Dedication is a question of fact, and in order to dedicate the fee must be vested in the owner of the soil. See Dovaston v. Payne,; Woolrych on Waters; Wood v. Veal; Angell on Highways; Harrison v. Duke of Rutland; Moubray Rowan & Hicks v. Drew; Poole v. Huskinson; Spedding v. Fitzpatrick.
The respondents have no power to alienate the foreshore inasmuch as they have the right to take, use and hold the beach and land to such extent as shall be required by the company for its proposed railway and other works, and for no other purpose.
A railway cannot grant a right of way over land required by the company. Mulliner v. Midland Railway Company; Pratt v. Grand Trunk Railway; Corporation of Welland v. Buffalo & Lake Huron Railway Company.

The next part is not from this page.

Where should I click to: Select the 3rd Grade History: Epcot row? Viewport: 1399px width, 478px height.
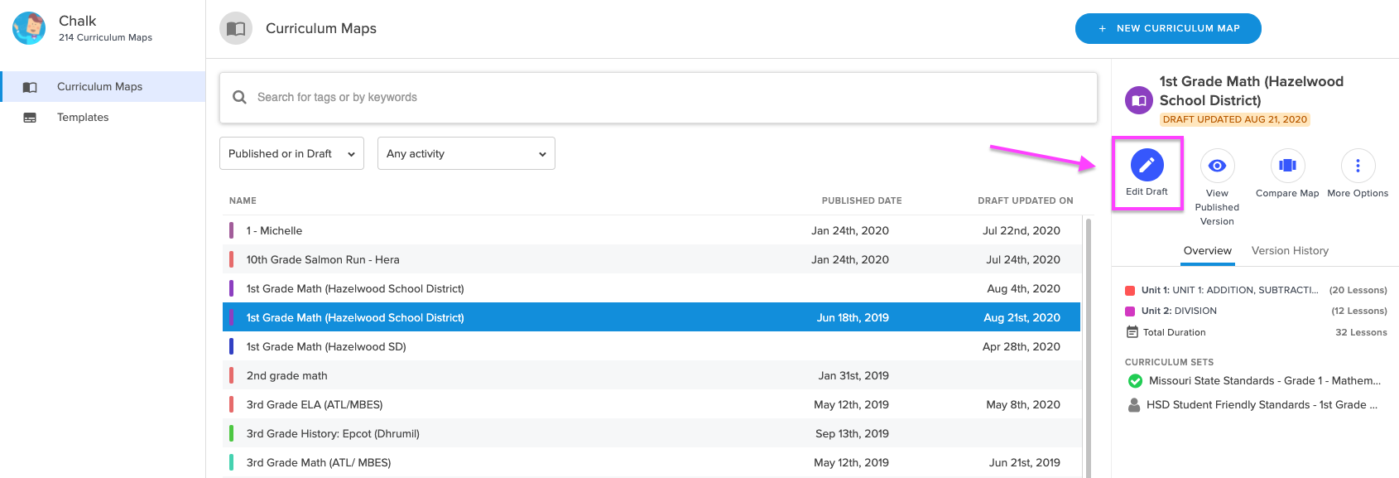click(651, 433)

The common law right of the inhabitants of the city of Vancouver to pass over the foreshore was of a very limited nature. Blundell v. Catterall.
Under any circumstances the respondents submit that the appellants have no right to place an embankment on the foreshore, which is a superstructure. Per Bayley, J. in Blundell v. Catterall (12).
Places where the public can go on the beach can only be established by the crown; per Abbott, C.J., in Blundell v. Catterall (12).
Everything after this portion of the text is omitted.